**Material for this exercise**
-------
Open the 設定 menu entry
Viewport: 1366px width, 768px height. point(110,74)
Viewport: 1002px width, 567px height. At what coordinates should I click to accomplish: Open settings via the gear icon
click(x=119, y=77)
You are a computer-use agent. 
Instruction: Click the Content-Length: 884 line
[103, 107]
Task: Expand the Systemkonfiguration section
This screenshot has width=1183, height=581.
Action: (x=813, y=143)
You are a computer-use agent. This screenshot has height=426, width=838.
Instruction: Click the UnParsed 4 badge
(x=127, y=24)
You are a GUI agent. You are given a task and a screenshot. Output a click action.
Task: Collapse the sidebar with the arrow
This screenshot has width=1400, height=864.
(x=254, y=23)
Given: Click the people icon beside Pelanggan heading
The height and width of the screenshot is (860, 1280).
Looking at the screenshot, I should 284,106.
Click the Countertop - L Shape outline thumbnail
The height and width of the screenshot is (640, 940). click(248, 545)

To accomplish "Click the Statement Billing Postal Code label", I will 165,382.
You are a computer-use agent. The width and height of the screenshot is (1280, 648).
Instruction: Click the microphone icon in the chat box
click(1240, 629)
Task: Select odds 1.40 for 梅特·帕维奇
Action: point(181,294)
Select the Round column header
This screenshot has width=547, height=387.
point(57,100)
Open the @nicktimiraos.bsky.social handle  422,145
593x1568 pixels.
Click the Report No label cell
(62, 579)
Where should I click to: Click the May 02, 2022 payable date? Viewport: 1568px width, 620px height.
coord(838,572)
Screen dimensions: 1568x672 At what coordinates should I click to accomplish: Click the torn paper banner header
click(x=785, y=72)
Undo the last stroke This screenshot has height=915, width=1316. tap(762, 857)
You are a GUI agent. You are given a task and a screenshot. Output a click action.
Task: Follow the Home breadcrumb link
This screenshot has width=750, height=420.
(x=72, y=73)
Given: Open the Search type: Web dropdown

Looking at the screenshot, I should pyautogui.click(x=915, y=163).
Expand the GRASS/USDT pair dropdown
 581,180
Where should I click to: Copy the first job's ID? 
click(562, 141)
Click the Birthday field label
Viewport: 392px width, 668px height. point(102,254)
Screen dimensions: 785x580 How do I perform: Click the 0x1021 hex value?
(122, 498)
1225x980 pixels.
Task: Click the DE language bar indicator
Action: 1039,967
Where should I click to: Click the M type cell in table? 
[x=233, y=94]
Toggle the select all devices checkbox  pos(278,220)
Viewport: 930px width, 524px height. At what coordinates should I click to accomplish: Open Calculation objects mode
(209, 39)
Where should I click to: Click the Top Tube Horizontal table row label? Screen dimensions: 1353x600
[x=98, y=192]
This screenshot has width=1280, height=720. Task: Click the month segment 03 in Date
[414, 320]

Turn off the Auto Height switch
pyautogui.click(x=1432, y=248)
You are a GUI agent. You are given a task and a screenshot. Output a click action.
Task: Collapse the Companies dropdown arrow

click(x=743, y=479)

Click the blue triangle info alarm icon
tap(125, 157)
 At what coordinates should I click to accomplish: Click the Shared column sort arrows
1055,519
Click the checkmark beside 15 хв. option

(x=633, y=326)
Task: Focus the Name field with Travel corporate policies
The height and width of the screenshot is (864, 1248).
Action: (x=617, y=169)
-------
**Prompt**
The response must contain exactly the lines from the one with "Screen dimensions: 785x580" to the end of the entries above, both included, and nothing more.

**Task solution**
Screen dimensions: 785x580 How do I perform: Click the 0x1021 hex value?
(122, 498)
1225x980 pixels.
Task: Click the DE language bar indicator
Action: 1039,967
Where should I click to: Click the M type cell in table? 
[x=233, y=94]
Toggle the select all devices checkbox  pos(278,220)
Viewport: 930px width, 524px height. At what coordinates should I click to accomplish: Open Calculation objects mode
(209, 39)
Where should I click to: Click the Top Tube Horizontal table row label? Screen dimensions: 1353x600
[x=98, y=192]
This screenshot has width=1280, height=720. Task: Click the month segment 03 in Date
[414, 320]

Turn off the Auto Height switch
pyautogui.click(x=1432, y=248)
You are a GUI agent. You are given a task and a screenshot. Output a click action.
Task: Collapse the Companies dropdown arrow

click(x=743, y=479)

Click the blue triangle info alarm icon
tap(125, 157)
 At what coordinates should I click to accomplish: Click the Shared column sort arrows
1055,519
Click the checkmark beside 15 хв. option

(x=633, y=326)
Task: Focus the Name field with Travel corporate policies
The height and width of the screenshot is (864, 1248).
Action: (x=617, y=169)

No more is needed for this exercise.